> Exercise objective:
Retype word for word the line containing "Tick the checkbox in row 6" and each line that follows it in the records below, through the last one, with no pictures.

___ Extracted data

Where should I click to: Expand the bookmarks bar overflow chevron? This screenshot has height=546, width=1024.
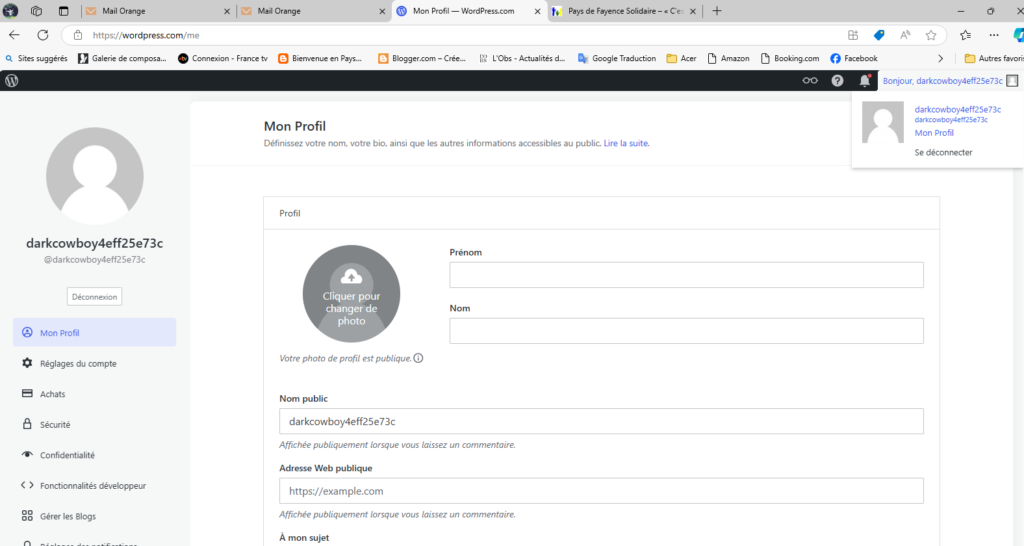[939, 58]

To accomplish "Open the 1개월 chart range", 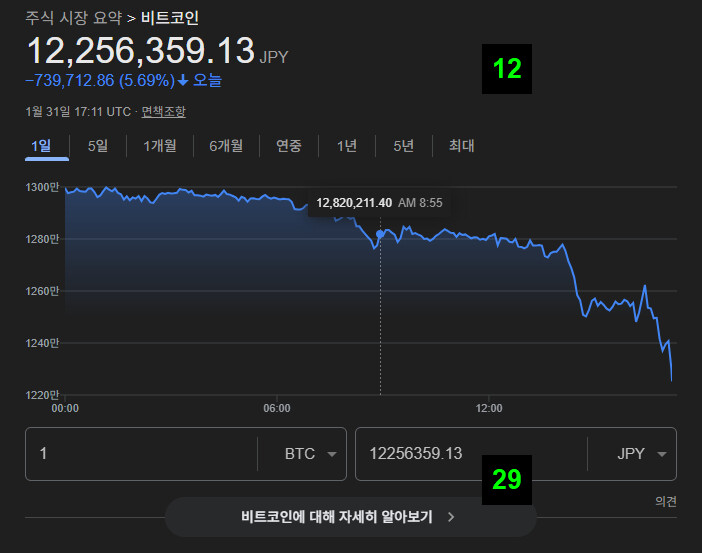I will point(160,146).
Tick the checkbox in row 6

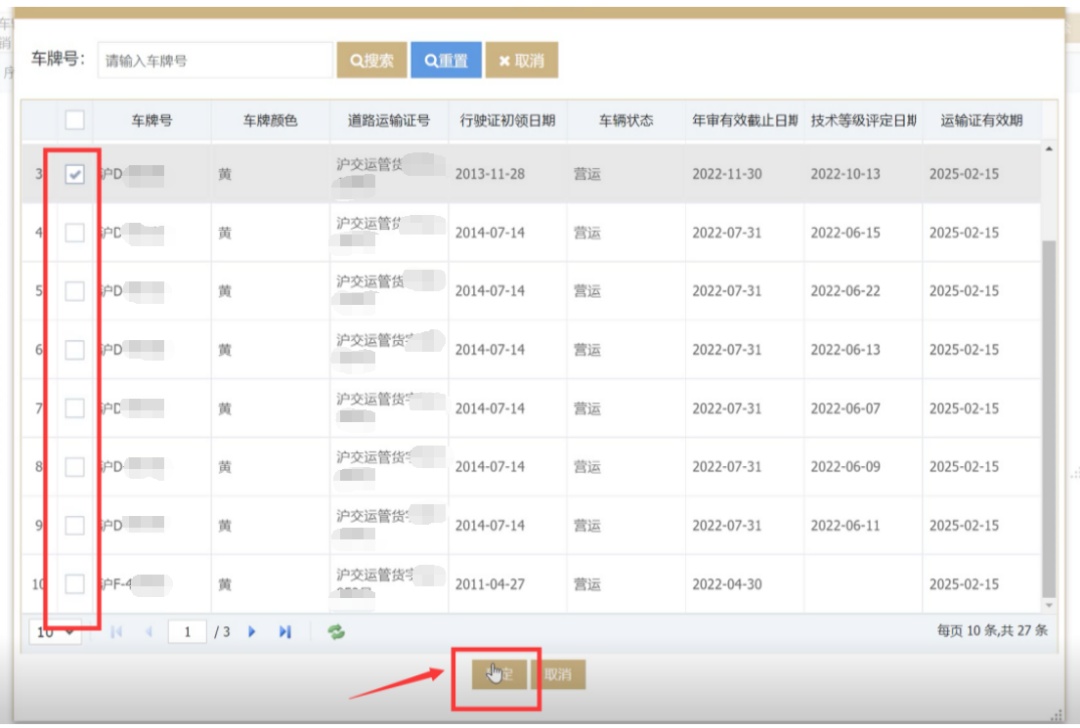(x=75, y=350)
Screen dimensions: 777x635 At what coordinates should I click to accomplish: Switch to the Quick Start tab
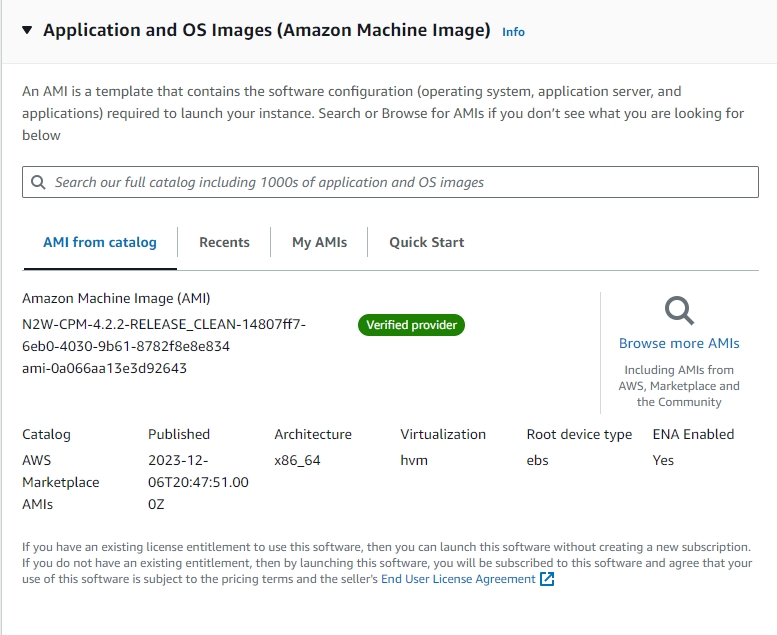(x=426, y=242)
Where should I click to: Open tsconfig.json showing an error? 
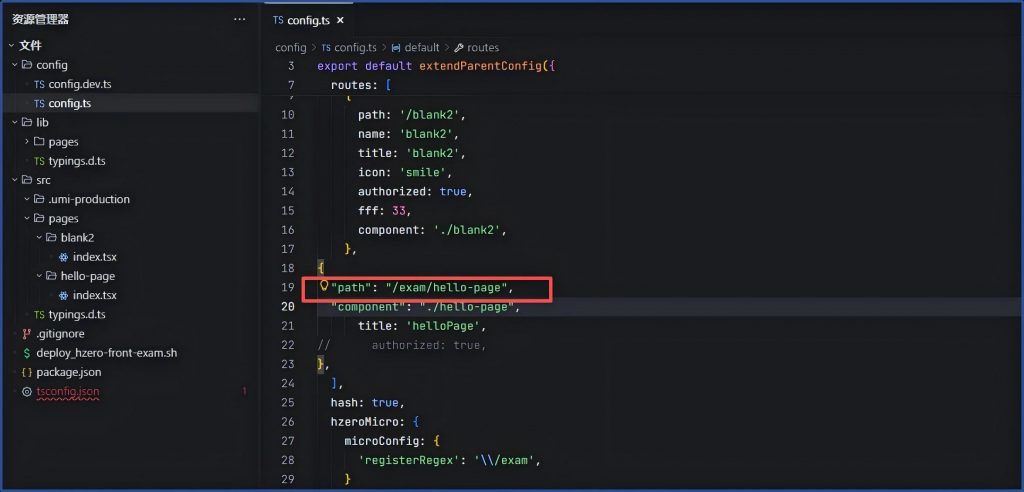[x=67, y=391]
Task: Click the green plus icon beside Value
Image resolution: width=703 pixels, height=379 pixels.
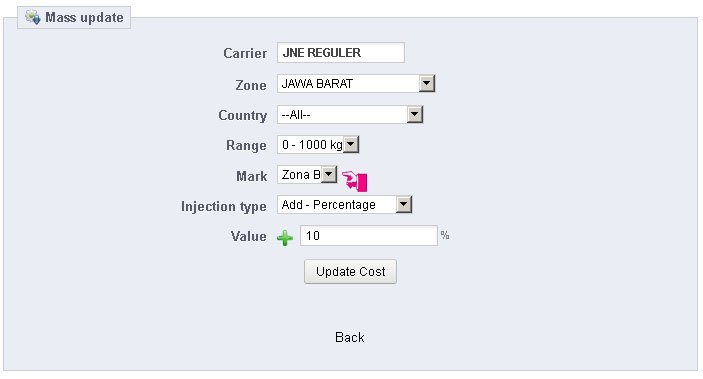Action: click(285, 237)
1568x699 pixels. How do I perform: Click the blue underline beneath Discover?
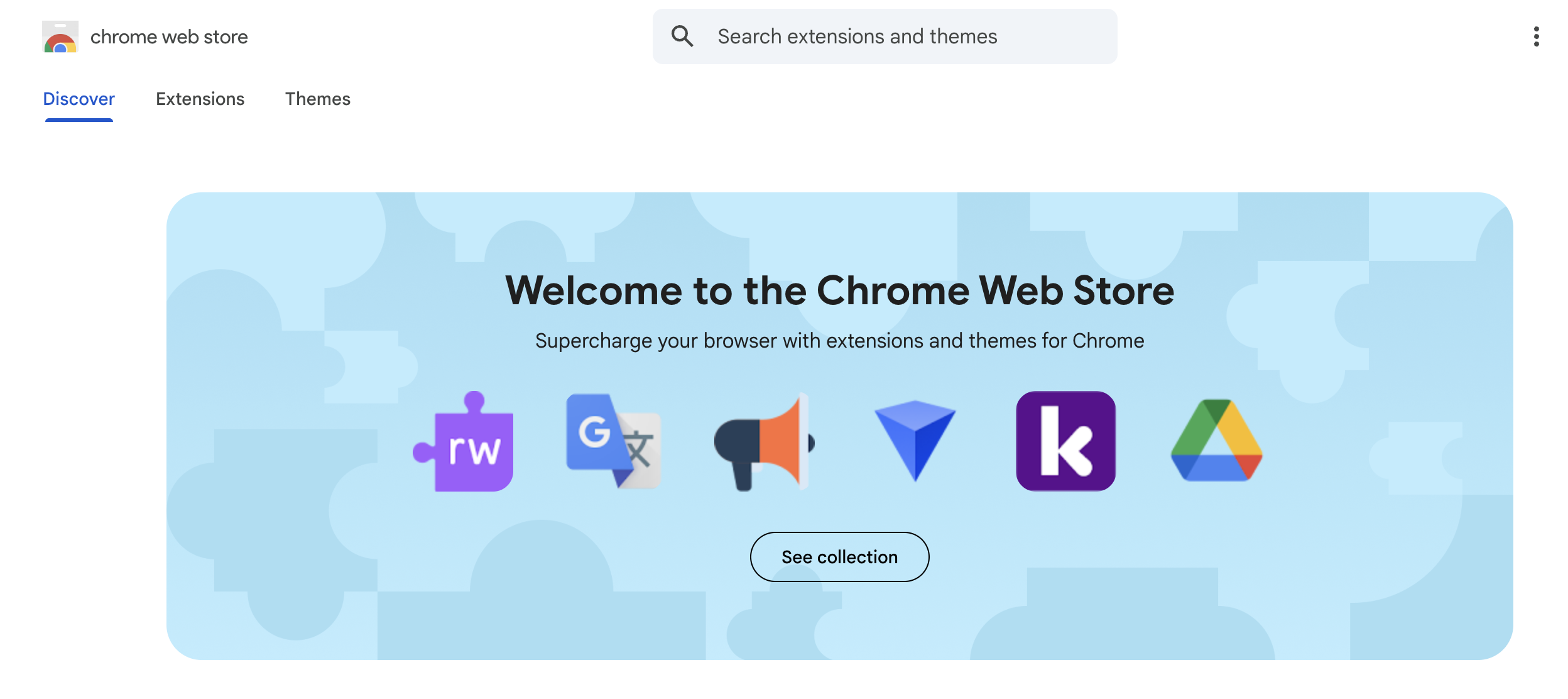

______

> Answer for this exercise:
Tick the checkbox in row 6

(x=75, y=350)
Screen dimensions: 777x635 At what coordinates should I click to accomplish: Switch to the Quick Start tab
(x=426, y=242)
Where should I click to: Open tsconfig.json showing an error? 
[x=67, y=391]
Task: Click the green plus icon beside Value
Image resolution: width=703 pixels, height=379 pixels.
Action: click(285, 237)
1568x699 pixels. How do I perform: Click the blue underline beneath Discover?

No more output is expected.